--- begin Record set ---

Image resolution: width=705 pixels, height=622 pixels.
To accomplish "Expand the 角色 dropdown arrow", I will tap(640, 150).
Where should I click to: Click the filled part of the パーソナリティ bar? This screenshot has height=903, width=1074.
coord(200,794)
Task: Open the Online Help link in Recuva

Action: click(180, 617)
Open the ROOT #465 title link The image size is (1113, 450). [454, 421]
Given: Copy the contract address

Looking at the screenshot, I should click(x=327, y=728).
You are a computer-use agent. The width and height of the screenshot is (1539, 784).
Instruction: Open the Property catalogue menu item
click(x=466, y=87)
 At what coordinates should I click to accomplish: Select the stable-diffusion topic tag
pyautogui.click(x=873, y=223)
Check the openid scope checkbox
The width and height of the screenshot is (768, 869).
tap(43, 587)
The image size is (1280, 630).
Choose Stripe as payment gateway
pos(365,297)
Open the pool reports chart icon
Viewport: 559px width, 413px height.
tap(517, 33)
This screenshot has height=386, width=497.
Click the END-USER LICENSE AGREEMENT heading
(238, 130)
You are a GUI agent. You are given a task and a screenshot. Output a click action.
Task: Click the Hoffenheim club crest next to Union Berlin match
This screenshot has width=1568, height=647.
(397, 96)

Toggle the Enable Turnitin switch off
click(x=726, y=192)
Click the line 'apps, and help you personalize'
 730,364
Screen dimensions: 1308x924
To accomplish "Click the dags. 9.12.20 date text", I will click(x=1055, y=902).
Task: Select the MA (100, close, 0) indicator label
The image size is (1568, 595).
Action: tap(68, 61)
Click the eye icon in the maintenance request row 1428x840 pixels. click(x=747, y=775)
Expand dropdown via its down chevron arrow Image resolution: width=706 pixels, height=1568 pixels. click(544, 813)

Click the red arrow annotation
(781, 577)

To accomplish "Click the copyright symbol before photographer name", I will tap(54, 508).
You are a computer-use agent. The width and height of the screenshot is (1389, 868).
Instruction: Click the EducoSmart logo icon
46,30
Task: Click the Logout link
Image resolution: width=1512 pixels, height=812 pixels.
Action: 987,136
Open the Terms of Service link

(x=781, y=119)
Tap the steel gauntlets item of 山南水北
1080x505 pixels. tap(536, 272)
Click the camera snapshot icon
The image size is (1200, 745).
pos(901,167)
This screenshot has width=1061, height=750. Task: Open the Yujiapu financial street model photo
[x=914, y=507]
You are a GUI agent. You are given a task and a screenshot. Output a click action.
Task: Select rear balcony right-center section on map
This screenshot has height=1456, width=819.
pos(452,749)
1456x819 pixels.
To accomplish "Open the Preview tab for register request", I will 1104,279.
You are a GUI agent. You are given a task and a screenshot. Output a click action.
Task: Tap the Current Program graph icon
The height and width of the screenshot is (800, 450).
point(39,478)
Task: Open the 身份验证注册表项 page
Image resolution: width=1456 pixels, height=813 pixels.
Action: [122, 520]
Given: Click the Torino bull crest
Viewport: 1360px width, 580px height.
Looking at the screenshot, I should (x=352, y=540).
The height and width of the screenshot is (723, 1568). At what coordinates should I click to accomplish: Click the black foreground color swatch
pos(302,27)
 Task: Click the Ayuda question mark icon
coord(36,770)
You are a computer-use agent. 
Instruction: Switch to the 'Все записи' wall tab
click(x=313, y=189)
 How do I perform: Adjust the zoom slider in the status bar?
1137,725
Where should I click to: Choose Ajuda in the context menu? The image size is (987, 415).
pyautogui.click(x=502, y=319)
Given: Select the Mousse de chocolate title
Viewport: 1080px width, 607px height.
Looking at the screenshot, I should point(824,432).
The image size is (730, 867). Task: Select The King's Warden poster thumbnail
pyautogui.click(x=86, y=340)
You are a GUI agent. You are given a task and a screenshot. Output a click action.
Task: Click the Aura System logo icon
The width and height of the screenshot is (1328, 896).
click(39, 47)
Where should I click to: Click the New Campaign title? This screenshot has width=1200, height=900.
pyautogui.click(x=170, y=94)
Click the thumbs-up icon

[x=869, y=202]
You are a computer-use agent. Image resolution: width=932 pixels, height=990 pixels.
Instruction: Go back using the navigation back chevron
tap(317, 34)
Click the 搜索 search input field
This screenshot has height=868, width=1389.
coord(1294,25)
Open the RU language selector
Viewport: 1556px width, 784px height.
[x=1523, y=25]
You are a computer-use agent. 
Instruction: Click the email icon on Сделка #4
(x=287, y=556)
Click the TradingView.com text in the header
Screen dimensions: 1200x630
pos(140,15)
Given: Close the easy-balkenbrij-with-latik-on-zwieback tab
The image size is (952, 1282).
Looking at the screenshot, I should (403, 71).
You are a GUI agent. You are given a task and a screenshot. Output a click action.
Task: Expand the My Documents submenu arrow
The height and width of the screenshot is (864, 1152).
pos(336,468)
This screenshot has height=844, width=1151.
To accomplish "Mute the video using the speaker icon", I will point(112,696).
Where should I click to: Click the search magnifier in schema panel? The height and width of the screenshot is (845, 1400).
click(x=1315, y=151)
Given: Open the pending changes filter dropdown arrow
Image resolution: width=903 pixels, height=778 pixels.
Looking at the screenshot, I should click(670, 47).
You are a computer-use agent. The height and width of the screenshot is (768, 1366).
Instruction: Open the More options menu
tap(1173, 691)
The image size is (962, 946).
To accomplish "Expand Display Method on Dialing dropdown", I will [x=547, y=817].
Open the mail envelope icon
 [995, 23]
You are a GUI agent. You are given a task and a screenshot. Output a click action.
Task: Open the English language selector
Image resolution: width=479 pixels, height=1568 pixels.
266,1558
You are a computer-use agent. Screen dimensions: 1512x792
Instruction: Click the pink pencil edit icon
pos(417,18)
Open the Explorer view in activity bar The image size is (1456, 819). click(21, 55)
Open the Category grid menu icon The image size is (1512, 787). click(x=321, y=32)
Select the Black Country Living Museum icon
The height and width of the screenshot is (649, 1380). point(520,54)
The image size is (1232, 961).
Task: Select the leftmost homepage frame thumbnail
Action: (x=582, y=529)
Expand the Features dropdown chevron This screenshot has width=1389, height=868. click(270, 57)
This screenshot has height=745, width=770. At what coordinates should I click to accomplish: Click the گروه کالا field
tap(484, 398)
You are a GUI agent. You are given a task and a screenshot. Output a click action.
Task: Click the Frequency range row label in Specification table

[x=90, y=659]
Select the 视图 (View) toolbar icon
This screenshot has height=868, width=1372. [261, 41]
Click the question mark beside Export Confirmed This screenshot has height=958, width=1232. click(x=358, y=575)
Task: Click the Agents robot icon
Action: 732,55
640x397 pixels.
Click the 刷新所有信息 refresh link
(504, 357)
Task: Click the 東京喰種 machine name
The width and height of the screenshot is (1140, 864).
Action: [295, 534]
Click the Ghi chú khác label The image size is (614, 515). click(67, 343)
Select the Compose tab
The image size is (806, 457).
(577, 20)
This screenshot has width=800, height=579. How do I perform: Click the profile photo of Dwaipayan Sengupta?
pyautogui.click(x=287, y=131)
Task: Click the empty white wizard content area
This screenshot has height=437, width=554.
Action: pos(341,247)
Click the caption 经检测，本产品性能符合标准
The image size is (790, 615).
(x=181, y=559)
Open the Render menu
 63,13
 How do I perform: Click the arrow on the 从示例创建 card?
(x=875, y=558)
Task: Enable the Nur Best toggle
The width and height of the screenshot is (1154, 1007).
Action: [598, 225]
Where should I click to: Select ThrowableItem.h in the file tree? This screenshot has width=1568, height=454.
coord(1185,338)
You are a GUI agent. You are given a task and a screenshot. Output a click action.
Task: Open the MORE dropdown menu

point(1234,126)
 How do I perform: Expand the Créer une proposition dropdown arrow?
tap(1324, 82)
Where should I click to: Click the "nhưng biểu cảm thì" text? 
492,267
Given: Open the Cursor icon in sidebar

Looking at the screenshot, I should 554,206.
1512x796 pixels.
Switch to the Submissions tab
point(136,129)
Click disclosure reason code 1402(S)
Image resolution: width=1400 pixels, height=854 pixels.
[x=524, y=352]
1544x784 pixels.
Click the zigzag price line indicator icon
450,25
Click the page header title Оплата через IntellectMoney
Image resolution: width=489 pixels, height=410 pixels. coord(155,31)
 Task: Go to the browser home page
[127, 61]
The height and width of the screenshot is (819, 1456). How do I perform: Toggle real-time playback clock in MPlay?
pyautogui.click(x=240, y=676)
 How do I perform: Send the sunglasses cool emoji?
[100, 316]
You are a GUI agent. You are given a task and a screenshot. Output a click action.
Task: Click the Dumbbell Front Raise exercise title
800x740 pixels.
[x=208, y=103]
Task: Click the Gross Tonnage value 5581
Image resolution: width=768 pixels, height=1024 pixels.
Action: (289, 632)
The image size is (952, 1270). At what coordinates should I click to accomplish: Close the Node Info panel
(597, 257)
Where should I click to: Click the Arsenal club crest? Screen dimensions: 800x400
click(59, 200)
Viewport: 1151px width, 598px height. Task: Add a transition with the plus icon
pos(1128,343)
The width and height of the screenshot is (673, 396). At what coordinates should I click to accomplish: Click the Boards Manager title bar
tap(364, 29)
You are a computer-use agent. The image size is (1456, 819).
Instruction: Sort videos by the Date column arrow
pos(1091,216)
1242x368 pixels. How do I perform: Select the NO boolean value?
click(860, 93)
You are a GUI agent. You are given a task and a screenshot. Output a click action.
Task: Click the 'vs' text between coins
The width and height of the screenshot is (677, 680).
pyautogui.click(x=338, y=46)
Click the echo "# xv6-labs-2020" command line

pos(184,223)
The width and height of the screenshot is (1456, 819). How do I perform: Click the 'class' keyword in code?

--- end Record set ---

Can you copy the listing word for word, from the line containing "How do I perform: Adjust" through the line containing "pyautogui.click(x=86, y=340)"?

Exercise answer
 How do I perform: Adjust the zoom slider in the status bar?
1137,725
Where should I click to: Choose Ajuda in the context menu? The image size is (987, 415).
pyautogui.click(x=502, y=319)
Given: Select the Mousse de chocolate title
Viewport: 1080px width, 607px height.
Looking at the screenshot, I should point(824,432).
The image size is (730, 867). Task: Select The King's Warden poster thumbnail
pyautogui.click(x=86, y=340)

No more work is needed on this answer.